LA PROLIFERATION BALISTIQUE
Une fois de plus, le programme nucléaire se retrouve au cœur de toutes les controverses. Le
premier programme a été élaboré sous le règne du Chah, à la suite du premier choc pétrolier qui
avait eu pour effet de donner à l’Iran les moyens d’une politique ambitieuse souhaitée par le
souverain. Annoncé officiellement en 1974, le programme nucléaire visait à diversifier les sources
d’énergie pour l’industrie iranienne. Mais la révolution islamique de 1979 changea la donne. Les
nouveaux responsables du pays avaient d’autres priorités dont une guerre à mener contre l’Irak.
Les réactions internationales face au changement du régime stoppent les livraisons d’uranium
faiblement enrichi, notamment par la France. Mais c’est la fin de la guerre Iran-Iraq qui marqua la
renaissance du programme nucléaire iranien. Traumatisée par ce conflit qui lui coûta près de 1
million de morts et persuadée que l’Occident avant tacitement encouragé Saddam Hussein à
l’attaquer, la République islamique eut un regain d’intérêt pour la détention d’armes nucléaires.
De nombreuses tentatives internationales ont, sans grand succès, tenté d’empêcher que l’Iran ne se
dote de matériels soupçonnés d’être utilisés pour son programme nucléaire. Le Nuclear Suppliers
Group (NSG) dans le domaine balistique puis le régime de contrôle de la technologie des missiles
(MTCR) dans le domaine nucléaire n’y sont pas parvenus. L’Iran est donc emblématique d’un pays
en quête de puissance. L’accès à une capacité balistique et nucléaire par une puissance moyenne
risque donc, par cet exemple, de devenir de plus en plus inéluctable. Aussi ne faut-il pas oublier
que l’arme nucléaire n’est pas une arme d’emploi, mais constitue en premier lieu un puissant
levier de stratégie indirecte par son impact politique et ce, avant même de la posséder.

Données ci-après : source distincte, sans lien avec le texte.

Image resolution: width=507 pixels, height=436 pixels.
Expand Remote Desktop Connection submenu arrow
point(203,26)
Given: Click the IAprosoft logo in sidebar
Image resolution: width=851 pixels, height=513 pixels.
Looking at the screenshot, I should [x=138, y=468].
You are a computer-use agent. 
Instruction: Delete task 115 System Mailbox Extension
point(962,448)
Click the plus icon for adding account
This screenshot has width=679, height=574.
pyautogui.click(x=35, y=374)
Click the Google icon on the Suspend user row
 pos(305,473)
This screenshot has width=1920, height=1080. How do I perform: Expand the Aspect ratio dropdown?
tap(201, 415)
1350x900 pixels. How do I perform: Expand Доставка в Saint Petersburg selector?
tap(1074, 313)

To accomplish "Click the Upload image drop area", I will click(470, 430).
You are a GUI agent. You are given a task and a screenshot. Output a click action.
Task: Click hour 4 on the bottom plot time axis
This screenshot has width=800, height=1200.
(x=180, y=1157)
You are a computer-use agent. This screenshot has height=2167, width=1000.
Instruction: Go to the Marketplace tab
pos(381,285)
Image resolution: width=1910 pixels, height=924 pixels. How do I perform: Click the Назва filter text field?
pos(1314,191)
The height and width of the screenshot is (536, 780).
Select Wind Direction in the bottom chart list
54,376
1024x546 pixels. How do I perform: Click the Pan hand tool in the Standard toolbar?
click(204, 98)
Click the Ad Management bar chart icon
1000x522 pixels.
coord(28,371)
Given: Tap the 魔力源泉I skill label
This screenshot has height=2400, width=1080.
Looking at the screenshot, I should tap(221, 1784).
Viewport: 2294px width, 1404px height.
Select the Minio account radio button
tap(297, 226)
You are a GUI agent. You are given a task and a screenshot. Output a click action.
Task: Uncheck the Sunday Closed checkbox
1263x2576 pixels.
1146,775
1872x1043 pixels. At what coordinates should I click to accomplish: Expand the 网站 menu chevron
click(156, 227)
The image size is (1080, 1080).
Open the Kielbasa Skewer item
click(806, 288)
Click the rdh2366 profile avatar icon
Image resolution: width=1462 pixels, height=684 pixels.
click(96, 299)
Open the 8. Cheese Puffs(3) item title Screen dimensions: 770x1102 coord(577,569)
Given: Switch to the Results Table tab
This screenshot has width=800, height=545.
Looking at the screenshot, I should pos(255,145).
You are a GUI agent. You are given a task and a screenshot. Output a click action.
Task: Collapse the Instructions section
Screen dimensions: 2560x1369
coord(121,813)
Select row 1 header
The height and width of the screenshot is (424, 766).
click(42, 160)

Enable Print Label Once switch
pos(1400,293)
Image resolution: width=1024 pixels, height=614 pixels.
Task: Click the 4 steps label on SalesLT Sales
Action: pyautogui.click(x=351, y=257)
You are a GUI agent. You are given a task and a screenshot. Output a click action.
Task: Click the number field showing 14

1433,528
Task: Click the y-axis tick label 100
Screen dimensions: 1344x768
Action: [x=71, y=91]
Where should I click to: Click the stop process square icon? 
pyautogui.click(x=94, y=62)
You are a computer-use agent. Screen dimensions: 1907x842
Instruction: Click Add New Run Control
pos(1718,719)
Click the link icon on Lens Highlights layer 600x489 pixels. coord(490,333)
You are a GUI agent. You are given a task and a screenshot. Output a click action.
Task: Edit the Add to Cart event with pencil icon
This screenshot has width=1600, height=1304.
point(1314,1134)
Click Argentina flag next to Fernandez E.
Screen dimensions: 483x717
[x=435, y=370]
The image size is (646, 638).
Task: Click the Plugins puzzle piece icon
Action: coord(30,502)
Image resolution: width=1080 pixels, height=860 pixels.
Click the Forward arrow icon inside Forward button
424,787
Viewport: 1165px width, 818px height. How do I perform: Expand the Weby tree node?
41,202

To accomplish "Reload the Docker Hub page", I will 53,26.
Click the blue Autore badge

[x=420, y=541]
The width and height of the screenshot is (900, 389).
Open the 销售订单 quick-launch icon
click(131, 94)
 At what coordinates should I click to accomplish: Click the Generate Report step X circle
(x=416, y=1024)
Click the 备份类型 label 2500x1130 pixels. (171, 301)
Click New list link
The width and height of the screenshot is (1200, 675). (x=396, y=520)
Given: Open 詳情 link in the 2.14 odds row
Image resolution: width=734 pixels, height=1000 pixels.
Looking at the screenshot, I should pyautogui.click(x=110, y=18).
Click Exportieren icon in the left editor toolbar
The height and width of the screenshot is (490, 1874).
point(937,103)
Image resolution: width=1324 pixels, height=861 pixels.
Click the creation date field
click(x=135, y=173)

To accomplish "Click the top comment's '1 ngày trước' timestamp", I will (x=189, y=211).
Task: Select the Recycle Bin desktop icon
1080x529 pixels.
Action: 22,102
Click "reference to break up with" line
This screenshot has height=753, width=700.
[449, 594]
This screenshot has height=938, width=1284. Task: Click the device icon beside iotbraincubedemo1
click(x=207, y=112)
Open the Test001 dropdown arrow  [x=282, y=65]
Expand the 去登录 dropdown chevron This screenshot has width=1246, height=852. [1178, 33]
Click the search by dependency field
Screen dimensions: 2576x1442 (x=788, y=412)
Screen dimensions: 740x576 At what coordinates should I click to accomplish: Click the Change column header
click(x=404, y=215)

L’intérêt de cet ouvrage collectif est d’aborder un sujet complexe – l’Iran – sous plusieurs angles
d’attaque qui nous permettent d’appréhender le contexte mais également la situation
internationale, diplomatique et intérieure du pays. On apprécie la clarté des textes, un langage
clair et précis intégré dans des chapitres bien définis. Des rappels historiques salvateurs, au début
de cette étude, prouvent que l’Iran a toujours tissé des liens, dont nous ne soupçonnions peut-être
pas l’existence, avec de lointains voisins. Les étudiants pourront également se focaliser sur la
complexité des enjeux nucléaires mondiaux à travers le traité de non-prolifération. Une oeuvre
dense, très riche, qui pourra aussi bien intéresser les étudiants en géopolitique que des lycéens
désireux d’aborder un sujet brûlant.